--- Task item ---
Set down a word-for-word copy of the data below, limited to the lines from the first through the line with "Task: Select the 60分钟 period tab".

Collected data:
========================
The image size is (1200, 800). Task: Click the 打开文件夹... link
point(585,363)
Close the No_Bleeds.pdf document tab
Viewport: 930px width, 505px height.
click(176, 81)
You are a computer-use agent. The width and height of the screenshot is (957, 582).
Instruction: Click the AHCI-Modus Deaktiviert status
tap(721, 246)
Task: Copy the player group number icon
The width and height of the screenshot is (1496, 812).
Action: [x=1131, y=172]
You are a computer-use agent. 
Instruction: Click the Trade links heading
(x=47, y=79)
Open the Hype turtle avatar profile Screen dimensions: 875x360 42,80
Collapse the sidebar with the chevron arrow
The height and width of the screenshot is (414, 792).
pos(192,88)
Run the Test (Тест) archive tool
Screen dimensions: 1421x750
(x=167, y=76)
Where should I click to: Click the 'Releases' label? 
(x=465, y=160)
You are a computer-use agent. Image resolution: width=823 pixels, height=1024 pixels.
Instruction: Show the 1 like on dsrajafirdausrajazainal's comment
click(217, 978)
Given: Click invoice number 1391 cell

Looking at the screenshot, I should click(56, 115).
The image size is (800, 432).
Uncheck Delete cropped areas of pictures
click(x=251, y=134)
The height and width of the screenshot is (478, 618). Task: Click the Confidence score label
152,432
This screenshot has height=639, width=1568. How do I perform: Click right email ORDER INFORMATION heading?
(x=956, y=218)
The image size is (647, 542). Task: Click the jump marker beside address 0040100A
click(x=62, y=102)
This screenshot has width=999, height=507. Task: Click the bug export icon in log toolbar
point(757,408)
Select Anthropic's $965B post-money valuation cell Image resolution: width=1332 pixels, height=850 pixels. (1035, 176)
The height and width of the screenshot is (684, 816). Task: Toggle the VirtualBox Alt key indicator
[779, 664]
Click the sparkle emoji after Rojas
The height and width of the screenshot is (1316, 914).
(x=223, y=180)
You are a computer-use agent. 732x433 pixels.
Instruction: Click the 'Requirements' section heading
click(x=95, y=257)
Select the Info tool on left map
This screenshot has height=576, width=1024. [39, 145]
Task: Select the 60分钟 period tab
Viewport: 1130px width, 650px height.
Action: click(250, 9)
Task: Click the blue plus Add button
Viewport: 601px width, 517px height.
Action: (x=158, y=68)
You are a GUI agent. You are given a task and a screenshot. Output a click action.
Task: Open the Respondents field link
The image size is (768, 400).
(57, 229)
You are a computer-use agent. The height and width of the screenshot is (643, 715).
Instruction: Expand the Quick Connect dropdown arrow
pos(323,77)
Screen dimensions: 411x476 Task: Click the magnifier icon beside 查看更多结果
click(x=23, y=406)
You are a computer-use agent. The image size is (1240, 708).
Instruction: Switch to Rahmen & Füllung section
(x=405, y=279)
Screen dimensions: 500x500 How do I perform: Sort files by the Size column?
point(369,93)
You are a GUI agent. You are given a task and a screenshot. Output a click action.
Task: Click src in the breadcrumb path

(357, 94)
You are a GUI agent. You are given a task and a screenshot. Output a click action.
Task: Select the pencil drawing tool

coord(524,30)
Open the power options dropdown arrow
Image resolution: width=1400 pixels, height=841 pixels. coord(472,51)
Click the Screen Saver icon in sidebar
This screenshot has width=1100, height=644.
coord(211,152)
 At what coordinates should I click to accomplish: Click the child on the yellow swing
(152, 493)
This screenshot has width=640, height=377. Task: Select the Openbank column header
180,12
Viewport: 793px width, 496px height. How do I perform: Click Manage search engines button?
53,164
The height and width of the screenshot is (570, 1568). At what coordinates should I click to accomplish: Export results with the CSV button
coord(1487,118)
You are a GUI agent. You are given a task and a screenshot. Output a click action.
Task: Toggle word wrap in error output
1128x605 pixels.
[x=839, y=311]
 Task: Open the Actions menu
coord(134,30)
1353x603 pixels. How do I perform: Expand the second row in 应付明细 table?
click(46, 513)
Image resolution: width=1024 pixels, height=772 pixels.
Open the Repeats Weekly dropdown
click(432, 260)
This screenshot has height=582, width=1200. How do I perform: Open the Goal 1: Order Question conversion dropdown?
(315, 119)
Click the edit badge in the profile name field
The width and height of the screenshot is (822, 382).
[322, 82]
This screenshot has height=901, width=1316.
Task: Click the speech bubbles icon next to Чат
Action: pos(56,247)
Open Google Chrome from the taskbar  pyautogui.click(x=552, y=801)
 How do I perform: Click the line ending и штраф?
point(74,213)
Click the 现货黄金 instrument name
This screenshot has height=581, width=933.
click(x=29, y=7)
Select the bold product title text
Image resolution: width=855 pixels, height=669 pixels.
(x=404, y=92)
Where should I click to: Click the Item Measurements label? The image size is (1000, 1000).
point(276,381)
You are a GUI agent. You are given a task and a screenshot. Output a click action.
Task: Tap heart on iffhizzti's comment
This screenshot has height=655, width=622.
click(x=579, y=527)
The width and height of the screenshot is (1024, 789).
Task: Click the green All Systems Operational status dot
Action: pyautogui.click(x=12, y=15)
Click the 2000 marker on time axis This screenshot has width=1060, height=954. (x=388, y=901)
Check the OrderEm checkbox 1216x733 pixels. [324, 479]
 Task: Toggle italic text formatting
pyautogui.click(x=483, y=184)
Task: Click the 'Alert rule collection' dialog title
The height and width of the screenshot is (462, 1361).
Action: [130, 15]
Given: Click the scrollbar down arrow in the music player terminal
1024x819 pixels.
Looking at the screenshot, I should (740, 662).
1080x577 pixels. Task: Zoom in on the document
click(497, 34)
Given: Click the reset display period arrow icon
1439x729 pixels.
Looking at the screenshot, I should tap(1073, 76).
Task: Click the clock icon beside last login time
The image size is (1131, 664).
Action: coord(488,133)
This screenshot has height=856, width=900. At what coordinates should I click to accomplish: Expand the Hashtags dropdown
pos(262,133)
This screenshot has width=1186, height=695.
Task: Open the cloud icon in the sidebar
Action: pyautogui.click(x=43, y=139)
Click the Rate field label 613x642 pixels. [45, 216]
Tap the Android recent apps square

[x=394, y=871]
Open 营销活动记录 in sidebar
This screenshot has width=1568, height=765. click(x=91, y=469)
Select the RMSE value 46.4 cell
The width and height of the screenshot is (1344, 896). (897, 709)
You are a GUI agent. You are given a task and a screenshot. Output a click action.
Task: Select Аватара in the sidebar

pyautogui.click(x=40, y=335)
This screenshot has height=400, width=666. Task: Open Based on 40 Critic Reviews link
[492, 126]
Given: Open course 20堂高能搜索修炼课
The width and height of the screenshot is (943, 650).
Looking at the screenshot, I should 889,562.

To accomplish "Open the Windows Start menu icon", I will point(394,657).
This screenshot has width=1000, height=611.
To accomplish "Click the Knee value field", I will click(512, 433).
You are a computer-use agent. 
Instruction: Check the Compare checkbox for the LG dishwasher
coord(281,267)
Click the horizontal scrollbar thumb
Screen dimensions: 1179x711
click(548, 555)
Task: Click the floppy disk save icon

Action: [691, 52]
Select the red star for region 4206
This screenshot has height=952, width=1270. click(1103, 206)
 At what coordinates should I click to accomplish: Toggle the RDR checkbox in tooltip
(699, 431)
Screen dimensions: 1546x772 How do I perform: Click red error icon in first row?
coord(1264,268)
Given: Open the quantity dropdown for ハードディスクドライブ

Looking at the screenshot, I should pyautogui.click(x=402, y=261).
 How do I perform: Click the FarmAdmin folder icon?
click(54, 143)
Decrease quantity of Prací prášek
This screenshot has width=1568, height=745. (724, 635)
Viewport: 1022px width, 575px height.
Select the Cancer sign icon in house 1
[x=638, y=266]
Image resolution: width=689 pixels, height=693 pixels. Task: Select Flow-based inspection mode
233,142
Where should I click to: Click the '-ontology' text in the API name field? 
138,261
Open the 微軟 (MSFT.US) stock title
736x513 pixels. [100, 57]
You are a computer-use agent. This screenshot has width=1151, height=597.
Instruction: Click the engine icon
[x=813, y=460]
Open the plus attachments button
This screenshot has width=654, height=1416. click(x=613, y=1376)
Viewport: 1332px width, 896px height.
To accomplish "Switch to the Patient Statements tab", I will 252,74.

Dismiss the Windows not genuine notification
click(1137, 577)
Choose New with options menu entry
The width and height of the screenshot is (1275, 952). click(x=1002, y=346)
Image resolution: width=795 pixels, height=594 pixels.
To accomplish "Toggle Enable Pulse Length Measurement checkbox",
========================
--- Response below ---
The image size is (1200, 800). Task: Click the 打开文件夹... link
point(585,363)
Close the No_Bleeds.pdf document tab
Viewport: 930px width, 505px height.
click(176, 81)
You are a computer-use agent. The width and height of the screenshot is (957, 582).
Instruction: Click the AHCI-Modus Deaktiviert status
tap(721, 246)
Task: Copy the player group number icon
The width and height of the screenshot is (1496, 812).
Action: [x=1131, y=172]
You are a computer-use agent. 
Instruction: Click the Trade links heading
(x=47, y=79)
Open the Hype turtle avatar profile Screen dimensions: 875x360 42,80
Collapse the sidebar with the chevron arrow
The height and width of the screenshot is (414, 792).
pos(192,88)
Run the Test (Тест) archive tool
Screen dimensions: 1421x750
(x=167, y=76)
Where should I click to: Click the 'Releases' label? 
(x=465, y=160)
You are a computer-use agent. Image resolution: width=823 pixels, height=1024 pixels.
Instruction: Show the 1 like on dsrajafirdausrajazainal's comment
click(217, 978)
Given: Click invoice number 1391 cell

Looking at the screenshot, I should click(56, 115).
The image size is (800, 432).
Uncheck Delete cropped areas of pictures
click(x=251, y=134)
The height and width of the screenshot is (478, 618). Task: Click the Confidence score label
152,432
This screenshot has height=639, width=1568. How do I perform: Click right email ORDER INFORMATION heading?
(x=956, y=218)
The image size is (647, 542). Task: Click the jump marker beside address 0040100A
click(x=62, y=102)
This screenshot has width=999, height=507. Task: Click the bug export icon in log toolbar
point(757,408)
Select Anthropic's $965B post-money valuation cell Image resolution: width=1332 pixels, height=850 pixels. (1035, 176)
The height and width of the screenshot is (684, 816). Task: Toggle the VirtualBox Alt key indicator
[779, 664]
Click the sparkle emoji after Rojas
The height and width of the screenshot is (1316, 914).
(x=223, y=180)
You are a computer-use agent. 732x433 pixels.
Instruction: Click the 'Requirements' section heading
click(x=95, y=257)
Select the Info tool on left map
This screenshot has height=576, width=1024. [39, 145]
Task: Select the 60分钟 period tab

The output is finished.